Medien als Sprachrohr der Lobby

Collage: fotolia/com.plot

Kooperationen zwischen Medienhäusern und Lobbyverbänden sind inzwischen keine Seltenheit mehr. Von der Chemie- bis hin zur Rüstungslobby – Interessenverbände jeglicher Couleur wurden Partner von Verlagen. Ein neues Arbeitspapier der Otto Brenner Stiftung untersucht die Zusammenarbeit zwischen Qualitätsmedien und Lobbyorganisationen. Es zeigt, wie Redaktionsmitglieder in kommerzielle Verlagsaktivitäten eingebunden werden und sich das Eventgeschäft auf die Berichterstattung auswirkt.

Längst verdienen Verlage nicht mehr nur mit Journalismus Geld. Sie verkaufen Produkte oder richten Veranstaltungen aus. Die „Agenda“-Konferenz des „Tagesspiegels“ leitete eine Wende ein, was das Veranstaltungsbusiness deutscher Medienhäuser betrifft. Bei der Konferenz, die deshalb umstritten war, konnten sich Ende 2014 Lobbyverbände Redezeiten kaufen.

Arbeitspapier der Otto Brenner Stiftung "Ausverkauf des Journalismus?"
Arbeitspapier der Otto Brenner Stiftung „Ausverkauf des Journalismus?“

Nahezu alle namhaften Qualitätsverlage mit Ausnahme des Spiegel-Verlags sind inzwischen in das Veranstaltungsgeschäft eingestiegen. Eine Studie der Otto Brenner Stiftung (OBS) untersucht die Kooperationen zwischen Medienhäusern und Lobbyorganisationen im Zusammenhang mit Veranstaltungen. Danach führten die Verlage von „Süddeutscher Zeitung“, „FAZ“, „Welt“, „Tagesspiegel“, „Zeit“ und „Capital“ zwischen Januar 2012 und Dezember 2015 insgesamt 59 Veranstaltungen durch, in die ein Lobbyverband eingebunden war.

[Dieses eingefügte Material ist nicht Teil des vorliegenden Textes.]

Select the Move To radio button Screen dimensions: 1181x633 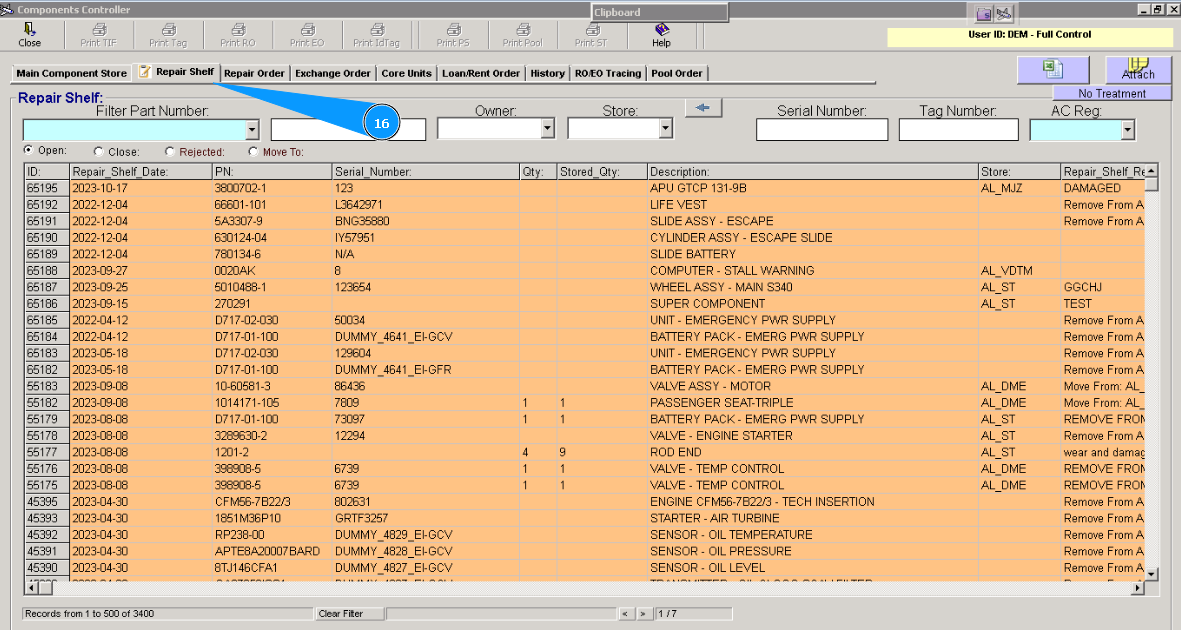pyautogui.click(x=253, y=151)
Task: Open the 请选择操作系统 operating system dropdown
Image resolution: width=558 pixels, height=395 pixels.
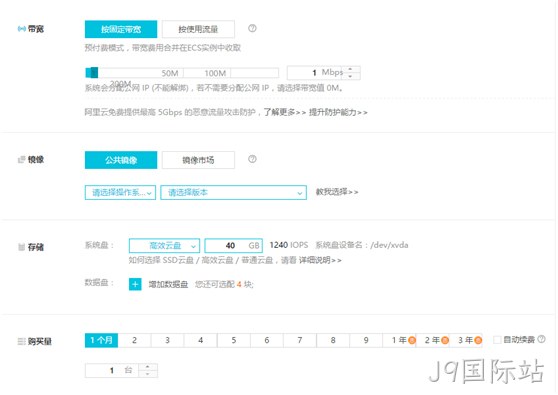Action: [x=120, y=193]
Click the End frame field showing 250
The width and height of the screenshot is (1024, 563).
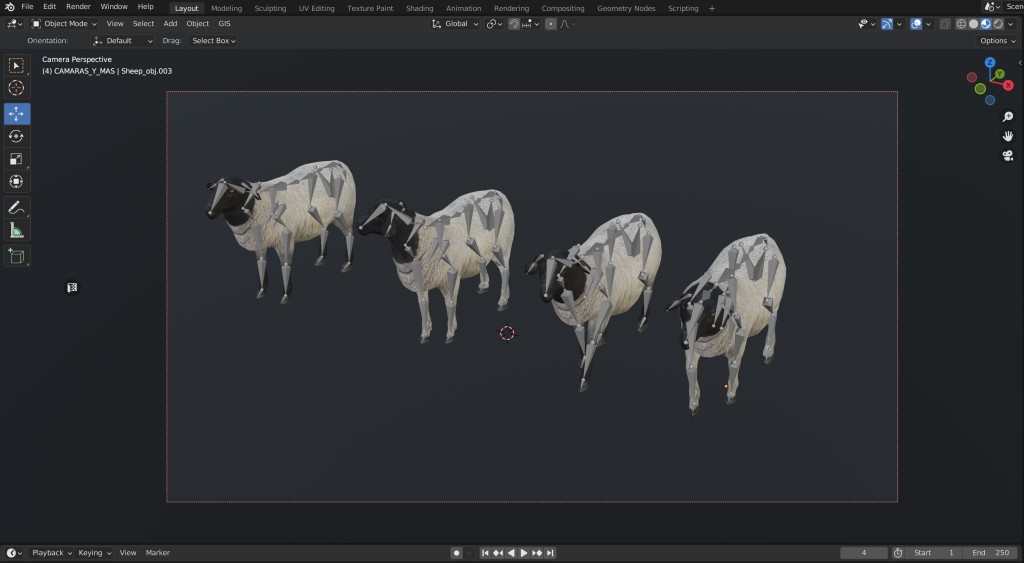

Lobbyorganisationen sind Mitveranstalter, Sponsor, „Knowledge Partner“ oder zum Beispiel „Medienpartner“. Die Verlage kooperieren insgesamt mit einer Vielzahl verschiedener Branchen – von Handel über Energie und Bau bis hin zu Stahl und Luft- und Raumfahrt. Besonders häufig vertreten sind Interessenvereinigungen der Finanz- und Chemiebranche.
So kooperierte zum Beispiel das „Handelsblatt“ bei der „Jahrestagung Chemie“ 2014 und 2015 mit dem Verband der Chemischen Industrie, der auch bei der „Agenda“-Konferenz des „Tagesspiegels“ dabei war. Der Verlag der „Süddeutschen Zeitung“ richtete die Veranstaltung „Das Hauptstadtgespräch“ in Zusammenarbeit mit der Stiftung Familienunternehmen aus, die gegen die Erbschaftssteuer und ein Unternehmensstrafrecht lobbyiert. „Frankfurter Allgemeine Forum“, der Veranstaltungspartner der „FAZ“ veranstaltet zusammen mit der Münchner Sicherheitskonferenz den „Energy Security Summit“ sowie den „Energy Security Roundtable“. Die Liste von Unterstützern der Münchner Sicherheitskonferenz liest sich wie ein Who’s who der globalen Rüstungsbranche: Darunter ist der Panzerhersteller Krauss-Maffei Wegmann ebenso wie der US-Raketenhersteller Raytheon.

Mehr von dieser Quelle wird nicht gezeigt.